ACTIVITY: With pictures left out, only the lines from the one containing "The width and" through the end of the records should be reproduced exactly, please.

═════ DATA FOR PROCESSING

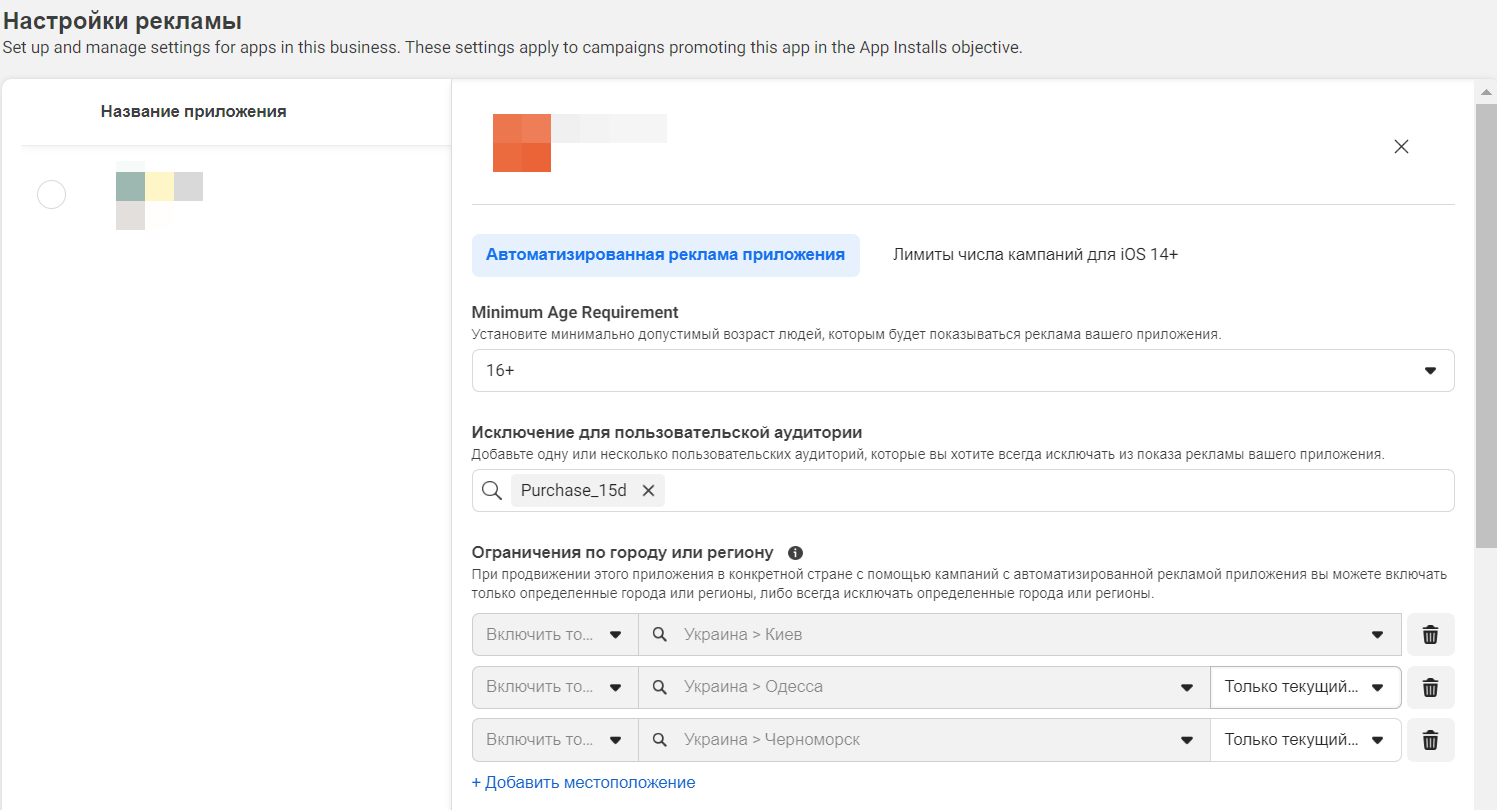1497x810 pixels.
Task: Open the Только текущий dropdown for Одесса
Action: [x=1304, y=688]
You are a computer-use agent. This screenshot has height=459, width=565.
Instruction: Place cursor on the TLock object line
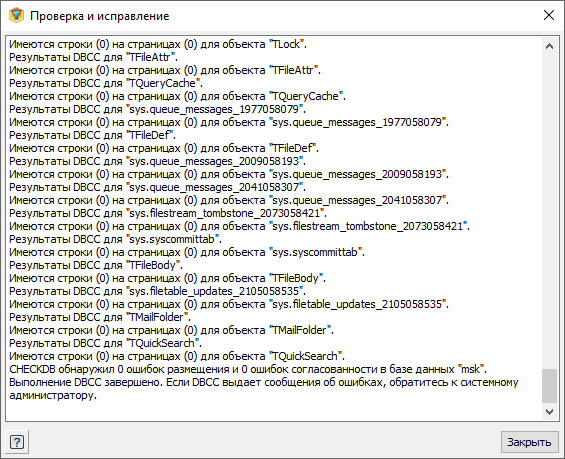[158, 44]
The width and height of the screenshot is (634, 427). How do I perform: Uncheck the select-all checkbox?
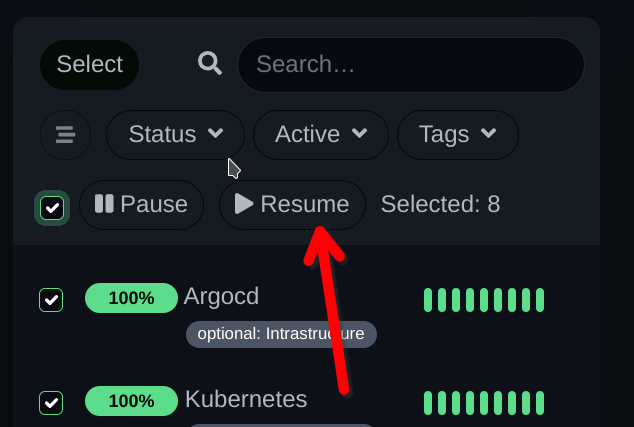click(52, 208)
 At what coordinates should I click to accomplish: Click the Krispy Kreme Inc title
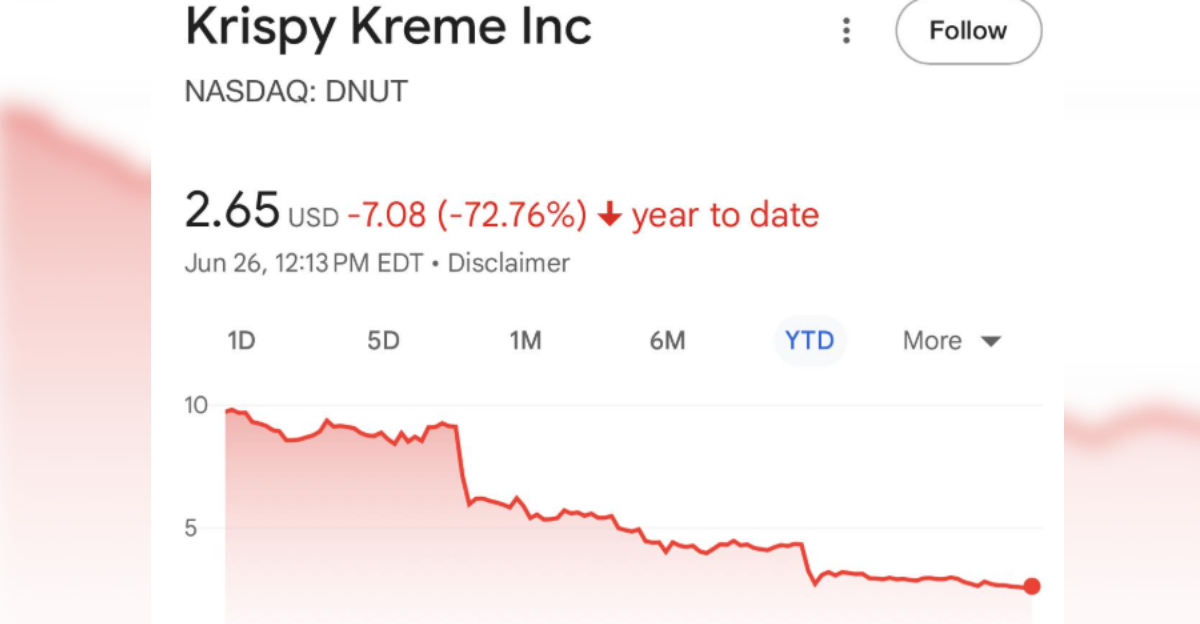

══════════

FINISHED TASK:
The width and height of the screenshot is (634, 427). How do I perform: Uncheck the select-all checkbox?
click(52, 208)
 At what coordinates should I click to accomplish: Click the Krispy Kreme Inc title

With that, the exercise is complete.